### Texte de lecture
☆ ☆ ☆ ☆ ☆ ☆ ☆

C'est la loi de la réussite à tout prix?

Oui. À tous les niveaux, la réussite est devenue un style de vie. C'est la tyrannie du succès. On a un regard impitoyable sur l'enfant qui, depuis la naissance, est en compétition avec les autres enfants et avec lui-même. Il faut toujours se dépasser et exceller. C'est épuisant. Autrefois, on appréciait les gens qui échouaient et qui apprenaient de leur échec, c'était positif.

L'échec avait un sens avant?

Oui, et on en tirait des leçons. Ça faisait partie de la vie, les gens n'étaient pas obligés de suivre cette logique de la loi du plus fort. C'est dans la logique de la modernité. On renvoie toutes les valeurs morales aux oubliettes. Nous ne sommes pas tous égaux, il y a des gens moins aptes, mais ils ont leur place, on les aime et on les reconnaît comme des enfants du Bon Dieu. C'est le côté judéo-chrétien. Il y avait une place pour les moins nantis. On leur attribuait une valeur. Aujourd'hui, c'est impitoyable.

Vous êtes professeure à l'université depuis plus de 30 ans. Notre système éducatif ne valorise-t-il que la performance?

☆ ☆ ☆ ☆ ☆ ☆ ☆

### Données fournies

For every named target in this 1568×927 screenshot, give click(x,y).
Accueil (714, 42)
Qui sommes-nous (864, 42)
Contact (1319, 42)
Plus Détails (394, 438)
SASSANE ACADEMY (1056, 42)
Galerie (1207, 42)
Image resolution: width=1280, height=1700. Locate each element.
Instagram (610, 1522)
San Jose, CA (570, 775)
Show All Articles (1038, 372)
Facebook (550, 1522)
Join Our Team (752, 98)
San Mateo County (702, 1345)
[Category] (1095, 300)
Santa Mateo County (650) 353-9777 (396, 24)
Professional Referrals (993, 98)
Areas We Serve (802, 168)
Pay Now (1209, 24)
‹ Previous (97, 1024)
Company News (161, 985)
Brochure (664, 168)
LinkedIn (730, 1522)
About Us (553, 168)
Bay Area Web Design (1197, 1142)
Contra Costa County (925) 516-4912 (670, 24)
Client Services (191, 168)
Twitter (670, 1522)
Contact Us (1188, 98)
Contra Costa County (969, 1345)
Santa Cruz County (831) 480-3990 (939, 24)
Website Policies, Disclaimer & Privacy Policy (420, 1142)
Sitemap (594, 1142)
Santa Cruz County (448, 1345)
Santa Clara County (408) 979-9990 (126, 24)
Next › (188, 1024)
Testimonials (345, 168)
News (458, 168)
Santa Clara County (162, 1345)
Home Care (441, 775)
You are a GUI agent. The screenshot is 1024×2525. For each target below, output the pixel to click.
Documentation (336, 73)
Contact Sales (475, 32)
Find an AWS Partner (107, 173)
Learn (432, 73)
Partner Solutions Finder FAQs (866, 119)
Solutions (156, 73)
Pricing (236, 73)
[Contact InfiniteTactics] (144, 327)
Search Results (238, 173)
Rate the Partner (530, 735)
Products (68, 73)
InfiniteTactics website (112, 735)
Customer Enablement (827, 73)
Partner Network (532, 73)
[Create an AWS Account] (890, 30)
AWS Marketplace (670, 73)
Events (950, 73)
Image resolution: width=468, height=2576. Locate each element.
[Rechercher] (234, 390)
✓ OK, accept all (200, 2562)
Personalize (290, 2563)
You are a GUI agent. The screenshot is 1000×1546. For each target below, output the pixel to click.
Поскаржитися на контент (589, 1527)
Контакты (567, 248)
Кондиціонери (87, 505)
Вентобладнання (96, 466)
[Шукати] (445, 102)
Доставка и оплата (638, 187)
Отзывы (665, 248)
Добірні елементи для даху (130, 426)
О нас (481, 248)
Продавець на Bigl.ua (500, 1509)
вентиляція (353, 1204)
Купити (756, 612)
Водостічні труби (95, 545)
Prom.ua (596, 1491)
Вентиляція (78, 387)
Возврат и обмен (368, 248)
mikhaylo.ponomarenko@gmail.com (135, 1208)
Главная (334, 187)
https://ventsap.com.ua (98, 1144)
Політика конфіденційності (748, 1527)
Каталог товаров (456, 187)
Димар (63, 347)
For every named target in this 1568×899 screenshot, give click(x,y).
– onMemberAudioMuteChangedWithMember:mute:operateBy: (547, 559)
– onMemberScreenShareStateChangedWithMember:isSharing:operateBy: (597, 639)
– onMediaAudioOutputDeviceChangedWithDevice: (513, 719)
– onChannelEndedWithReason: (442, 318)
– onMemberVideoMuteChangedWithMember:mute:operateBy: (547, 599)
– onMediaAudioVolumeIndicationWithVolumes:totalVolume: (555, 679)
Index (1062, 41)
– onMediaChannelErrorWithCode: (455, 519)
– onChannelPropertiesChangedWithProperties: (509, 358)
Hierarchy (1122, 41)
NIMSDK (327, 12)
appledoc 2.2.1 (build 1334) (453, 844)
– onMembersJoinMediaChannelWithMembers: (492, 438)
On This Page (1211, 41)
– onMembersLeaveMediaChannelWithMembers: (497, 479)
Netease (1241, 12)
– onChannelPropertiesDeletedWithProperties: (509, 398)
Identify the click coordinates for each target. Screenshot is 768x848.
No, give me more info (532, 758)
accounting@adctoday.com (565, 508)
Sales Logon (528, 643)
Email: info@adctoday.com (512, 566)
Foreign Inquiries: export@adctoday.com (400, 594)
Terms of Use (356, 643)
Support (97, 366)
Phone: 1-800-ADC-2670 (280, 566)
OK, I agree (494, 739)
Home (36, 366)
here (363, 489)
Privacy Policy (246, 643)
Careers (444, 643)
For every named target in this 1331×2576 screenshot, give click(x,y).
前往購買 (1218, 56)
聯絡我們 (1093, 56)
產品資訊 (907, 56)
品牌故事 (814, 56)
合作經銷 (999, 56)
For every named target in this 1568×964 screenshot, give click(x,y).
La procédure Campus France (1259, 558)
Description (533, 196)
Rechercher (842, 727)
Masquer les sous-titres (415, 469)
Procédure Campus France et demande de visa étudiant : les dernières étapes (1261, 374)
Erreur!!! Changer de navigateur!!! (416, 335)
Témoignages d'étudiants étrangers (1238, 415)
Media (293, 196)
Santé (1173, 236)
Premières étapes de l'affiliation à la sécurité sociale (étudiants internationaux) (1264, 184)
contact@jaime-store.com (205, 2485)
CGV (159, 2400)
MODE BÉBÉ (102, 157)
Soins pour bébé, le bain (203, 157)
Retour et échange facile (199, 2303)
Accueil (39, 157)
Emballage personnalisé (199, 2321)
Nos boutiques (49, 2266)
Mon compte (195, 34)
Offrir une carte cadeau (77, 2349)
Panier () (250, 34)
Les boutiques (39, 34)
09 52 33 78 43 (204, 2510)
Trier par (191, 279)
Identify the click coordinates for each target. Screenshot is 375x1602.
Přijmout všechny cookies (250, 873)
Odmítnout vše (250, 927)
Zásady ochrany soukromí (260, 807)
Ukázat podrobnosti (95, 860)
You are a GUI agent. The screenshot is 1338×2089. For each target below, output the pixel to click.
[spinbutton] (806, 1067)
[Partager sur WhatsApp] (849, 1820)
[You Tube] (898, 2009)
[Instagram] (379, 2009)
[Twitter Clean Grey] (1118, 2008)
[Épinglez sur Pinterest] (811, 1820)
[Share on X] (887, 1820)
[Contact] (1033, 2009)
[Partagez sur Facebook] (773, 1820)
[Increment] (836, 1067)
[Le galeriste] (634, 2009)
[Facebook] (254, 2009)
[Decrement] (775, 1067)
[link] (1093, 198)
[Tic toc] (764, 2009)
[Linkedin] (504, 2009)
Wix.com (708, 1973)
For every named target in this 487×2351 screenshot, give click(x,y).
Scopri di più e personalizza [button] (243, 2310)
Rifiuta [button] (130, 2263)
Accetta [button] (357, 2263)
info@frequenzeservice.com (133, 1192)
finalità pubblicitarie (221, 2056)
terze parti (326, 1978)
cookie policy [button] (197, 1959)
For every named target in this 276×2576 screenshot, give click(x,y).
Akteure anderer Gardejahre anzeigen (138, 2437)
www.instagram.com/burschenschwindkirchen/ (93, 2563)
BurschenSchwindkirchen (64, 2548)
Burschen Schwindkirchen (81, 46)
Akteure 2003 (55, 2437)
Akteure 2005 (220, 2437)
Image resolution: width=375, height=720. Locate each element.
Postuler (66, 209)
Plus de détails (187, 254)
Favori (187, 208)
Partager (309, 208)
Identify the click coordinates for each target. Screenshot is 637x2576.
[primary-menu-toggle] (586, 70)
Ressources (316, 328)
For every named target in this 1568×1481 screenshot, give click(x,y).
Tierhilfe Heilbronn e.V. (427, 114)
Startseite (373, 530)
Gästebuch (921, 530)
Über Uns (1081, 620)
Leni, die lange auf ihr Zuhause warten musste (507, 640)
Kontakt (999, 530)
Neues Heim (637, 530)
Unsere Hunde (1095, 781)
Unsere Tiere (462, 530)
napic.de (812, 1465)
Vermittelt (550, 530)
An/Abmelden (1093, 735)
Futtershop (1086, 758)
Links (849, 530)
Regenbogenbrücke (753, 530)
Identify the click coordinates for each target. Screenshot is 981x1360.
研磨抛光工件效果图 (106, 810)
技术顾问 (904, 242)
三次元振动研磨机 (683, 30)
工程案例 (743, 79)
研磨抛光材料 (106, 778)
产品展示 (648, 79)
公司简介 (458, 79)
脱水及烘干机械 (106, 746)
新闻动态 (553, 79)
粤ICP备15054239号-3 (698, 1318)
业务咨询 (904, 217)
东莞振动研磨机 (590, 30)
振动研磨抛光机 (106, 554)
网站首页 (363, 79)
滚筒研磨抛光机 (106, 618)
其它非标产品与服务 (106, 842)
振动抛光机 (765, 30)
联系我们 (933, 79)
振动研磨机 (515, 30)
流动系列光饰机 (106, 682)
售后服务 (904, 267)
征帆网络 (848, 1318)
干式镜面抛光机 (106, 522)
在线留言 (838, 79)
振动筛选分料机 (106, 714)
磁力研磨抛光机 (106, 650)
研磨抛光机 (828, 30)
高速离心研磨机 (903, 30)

☆ ☆ ☆ ☆ ☆ ☆ ☆

### Consignes
(a) Recopiez le passage de l'entretien sur la réussite qui commence par « Oui, et on en » et se termine après « que la performance? », en remplaçant « les moins nantis » par « les plus faibles ».
(b) Les affirmations suivantes concordent-elles avec l'entretien sur la réussite ? Répondez par oui ou par non, en citant chaque fois les mots du texte qui tranchent.
(i) Autrefois, on appréciait les gens qui tiraient un enseignement de leur échec.
(ii) Selon la personne interrogée, nous sommes tous égaux.
(iii) La personne interrogée enseigne à l'université depuis moins de dix ans.
(c) Poursuivez l'entretien sur la réussite à partir de sa dernière phrase.

### Corrigé
(a)
Oui, et on en tirait des leçons. Ça faisait partie de la vie, les gens n'étaient pas obligés de suivre cette logique de la loi du plus fort. C'est dans la logique de la modernité. On renvoie toutes les valeurs morales aux oubliettes. Nous ne sommes pas tous égaux, il y a des gens moins aptes, mais ils ont leur place, on les aime et on les reconnaît comme des enfants du Bon Dieu. C'est le côté judéo-chrétien. Il y avait une place pour les plus faibles. On leur attribuait une valeur. Aujourd'hui, c'est impitoyable.

Vous êtes professeure à l'université depuis plus de 30 ans. Notre système éducatif ne valorise-t-il que la performance?

(b)
(i) Oui : « Autrefois, on appréciait les gens qui échouaient et qui apprenaient de leur échec, c'était positif. »
(ii) Non : « Nous ne sommes pas tous égaux, il y a des gens moins aptes ».
(iii) Non : « Vous êtes professeure à l'université depuis plus de 30 ans. »

(c)
À l'université, plus que jamais, il y a une surenchère des notes. On n'a pas le droit à l'échec et c'est devenu pire qu'avant. Aujourd'hui, la note A- est considérée comme étant inacceptable et ça peut être vécu comme un échec. Vous imaginez? Les étudiants arrivent en classe avec comme objectif A+. Il y a une jeune fille qui s'est effondrée dans mon bureau parce qu'elle avait A-! Elle ne comprenait pas. Tout le système met en valeur la réussite, et les parents veulent que leurs enfants soient les meilleurs. Lors des collations des grades, qui sont une parade narcissique, on va insister pour dire que l'étudiant était brillant... L'université met en relief les anciens élèves qui ont réussi, mise sur les meilleurs professeurs, la meilleure adjointe administrative... À l'Université d'Ottawa, où j'enseigne, il y a près de 45 000 étudiants, et il y en a 2000 qui sont les meilleurs. Et tous les autres? La réussite, c'est une logique qui fait partie de nous et à laquelle on adhère. On est tous complices de tout ça.

Que faire pour accepter l'échec?

Avoir un regard critique et une forme de résistance. On a atteint un point de non-retour. Il y a une prise de conscience sur le fait de vivre en tout temps avec le stress de la réussite. Les gens vivent mal cette pression, il y a des problèmes de santé très graves qui en découlent, des dépressions notamment, on commence à comprendre les excès de cette contrainte de la réussite à tout prix. Dans notre société très individualiste, on a la responsabilité de contrecarrer cette tendance.

Et les médias sociaux?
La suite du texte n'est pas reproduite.